_THE INPUT_

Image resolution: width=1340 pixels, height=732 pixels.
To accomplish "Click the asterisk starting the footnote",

---

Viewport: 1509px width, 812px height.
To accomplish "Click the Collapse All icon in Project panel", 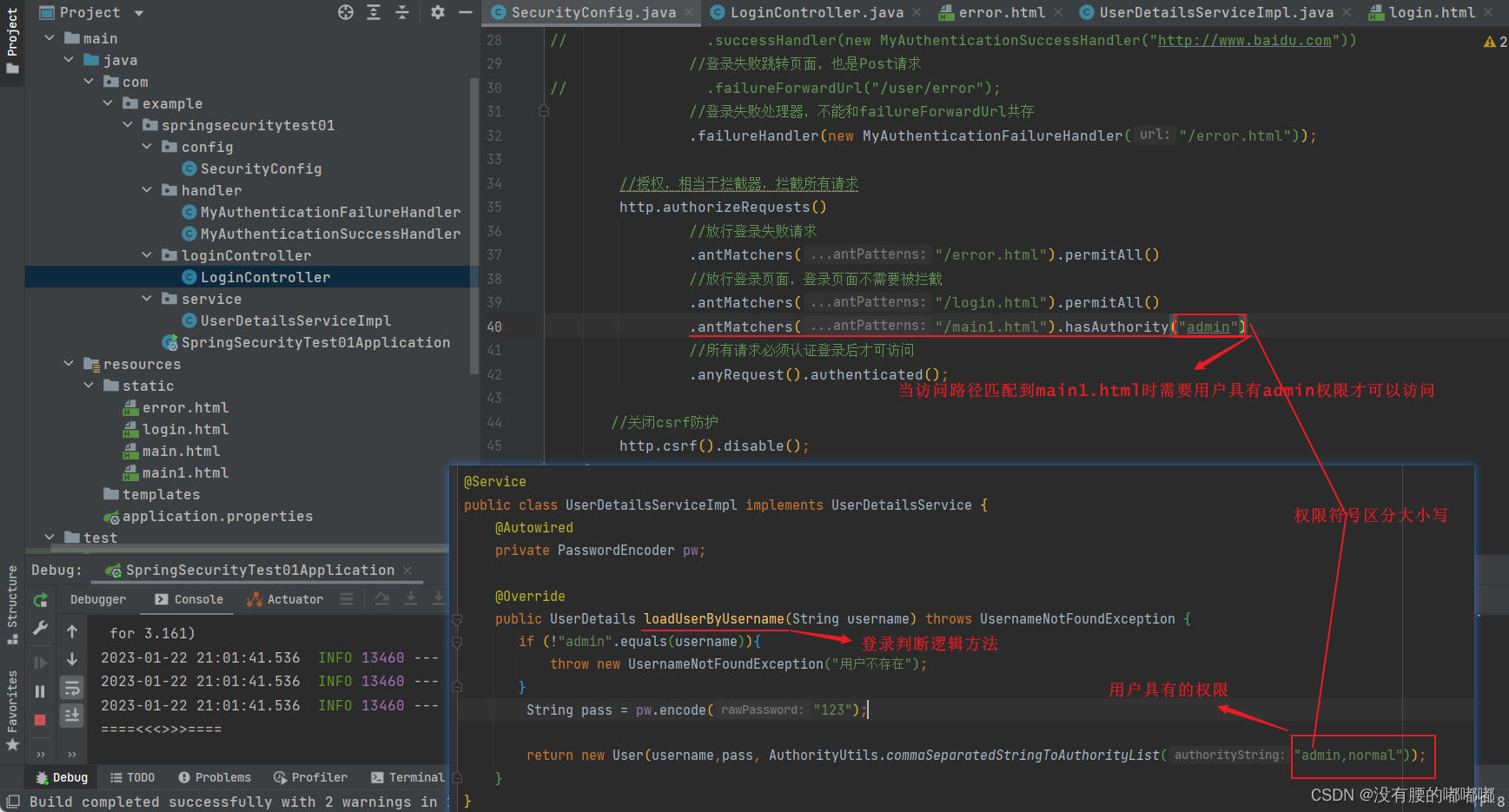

* * *

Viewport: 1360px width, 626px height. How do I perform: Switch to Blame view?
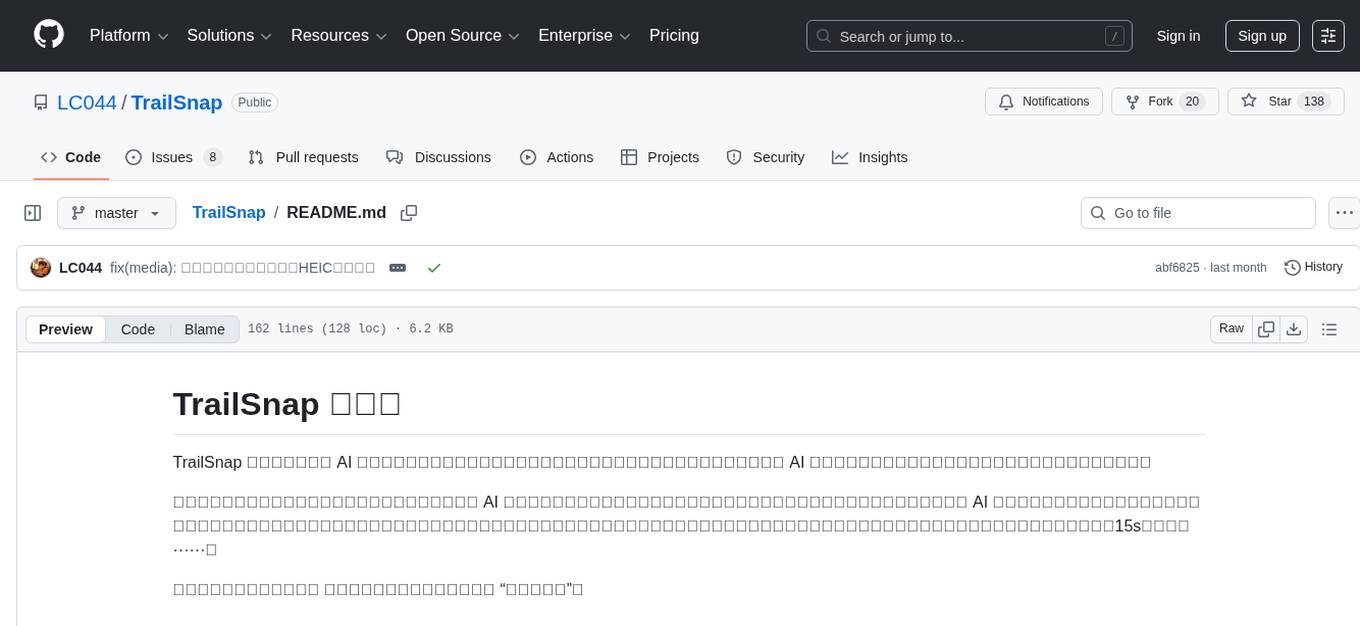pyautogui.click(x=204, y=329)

_EXERCISE INSTRUCTIONS_
Transcribe the records above from the line holding "Image resolution: width=1340" down to the line holding "the asterisk starting", inclusive, without adding anything.

_ANSWER TO THE EXERCISE_
Image resolution: width=1340 pixels, height=732 pixels.
To accomplish "Click the asterisk starting the footnote",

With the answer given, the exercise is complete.